The relationship between mountain gorillas and the humans who protect them is, under normal circumstances, a managed distance. The seven-metre rule, the face masks, the controlled approach — these exist to maintain a boundary that protects the gorillas from human disease and maintains a wildness that is both ethically appropriate and practically necessary for long-term conservation. Occasionally circumstances produce exceptions to this distance. The case of the orphaned gorilla at the Ngamba Island Chimpanzee Sanctuary’s sister facility in Uganda — and the documented relationship between the juvenile and a specific care ranger over five years — is one such exception, and it raises questions about the nature of cross-species bonds that conservation managers continue to grapple with.
Gorilla Orphans and Conservation Centres
Mountain gorilla orphans are rare precisely because the conservation model that protects habituated groups is effective. The situations that produce orphaned gorillas — poaching, group disruption, sudden maternal death — are uncommon in Uganda’s protected areas. When they do occur, orphaned gorillas below the age at which they can survive independently require intensive care that cannot be provided by wild groups and must be handled by specialist conservation facilities.
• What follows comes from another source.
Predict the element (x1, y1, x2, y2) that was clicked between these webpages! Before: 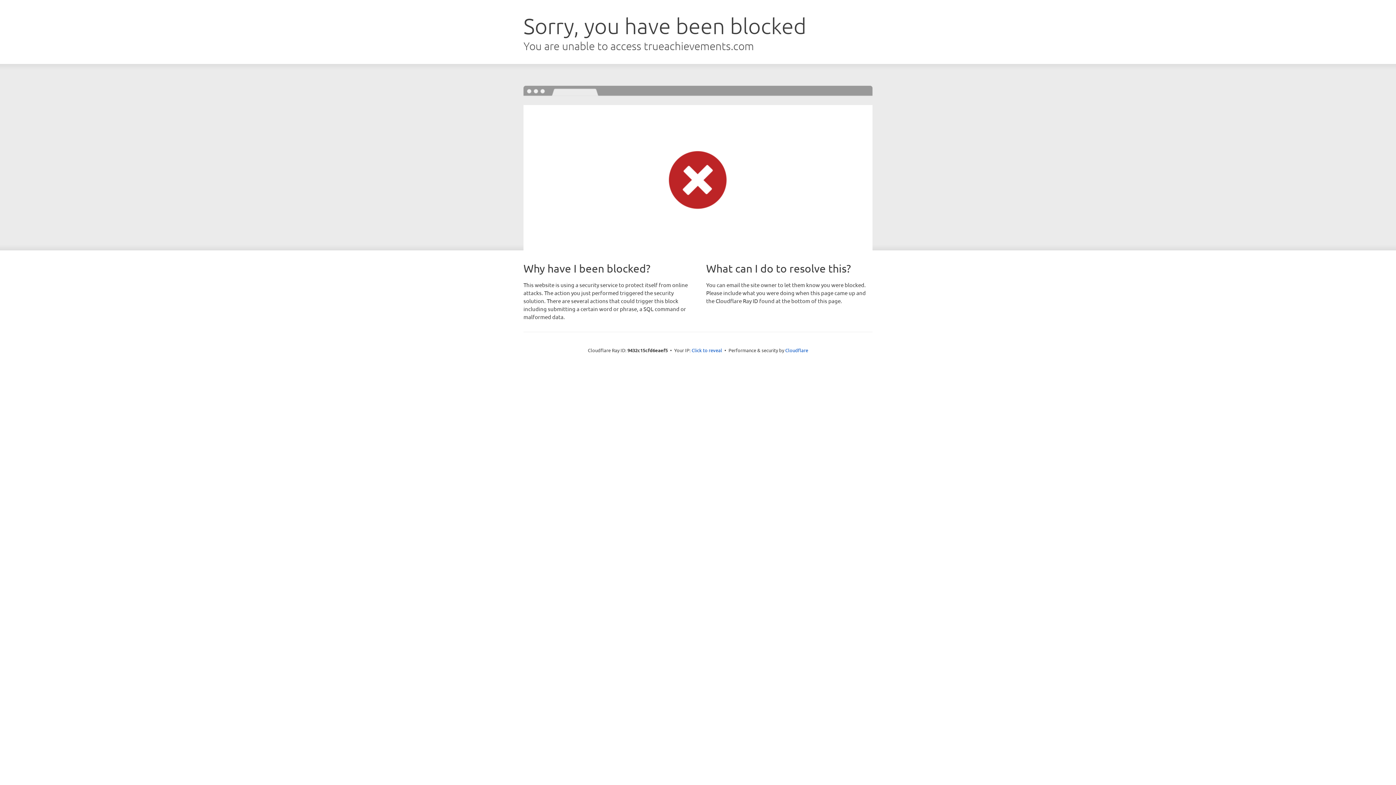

The orphan in this account was found at approximately eight months of age near the boundary of Bwindi’s Buhoma sector — the circumstances of his separation from his family were unclear, though the absence of his mother was confirmed by UWA trackers who identified him as belonging to a habituated group and found no corresponding missing adult female in the monitoring records. He was malnourished and dehydrated when found and required immediate veterinary intervention.
The Care Programme
Mountain gorilla orphans in Uganda are managed under protocols developed by UWA and Gorilla Doctors in coordination with international conservation organisations. The protocol for an infant too young to be reintegrated into a wild group involves intensive daily care — feeding, health monitoring, social stimulation — provided by a small team of designated care rangers who are screened for health, trained in gorilla behaviour, and committed to extended periods of close contact with the animal.
The care ranger assigned to this juvenile was a UWA employee who had previously worked as a tracker in the Buhoma sector. His assignment to the care programme was initially for a three-month rotation. He remained for five years — by his own request and with UWA’s approval — because the bond that developed between him and the juvenile was assessed as beneficial to the juvenile’s psychological development and detrimental to disrupt.
The Bond
The bond was documented by researchers through behavioural observation and is described in conservation literature as a secure attachment in the psychological sense — the juvenile showed reduced stress indicators in the ranger’s presence, sought proximity to him during novel or threatening situations, and displayed the social confidence associated with secure attachment in the exploration of new environments. The ranger, by his own account, experienced the relationship as having the emotional qualities of a significant long-term relationship, while maintaining the professional awareness that the goal was always the juvenile’s eventual rehabilitation to a social group rather than dependency on a human.
The juvenile was eventually transferred to a facility working toward social group integration. The ranger returned to tracker work at Buhoma. The gorilla trekking permit costs $800. The rangers who make the system work carry commitments that are not fully captured by job descriptions. What this ranger gave, over five years in a care facility, is part of the same story.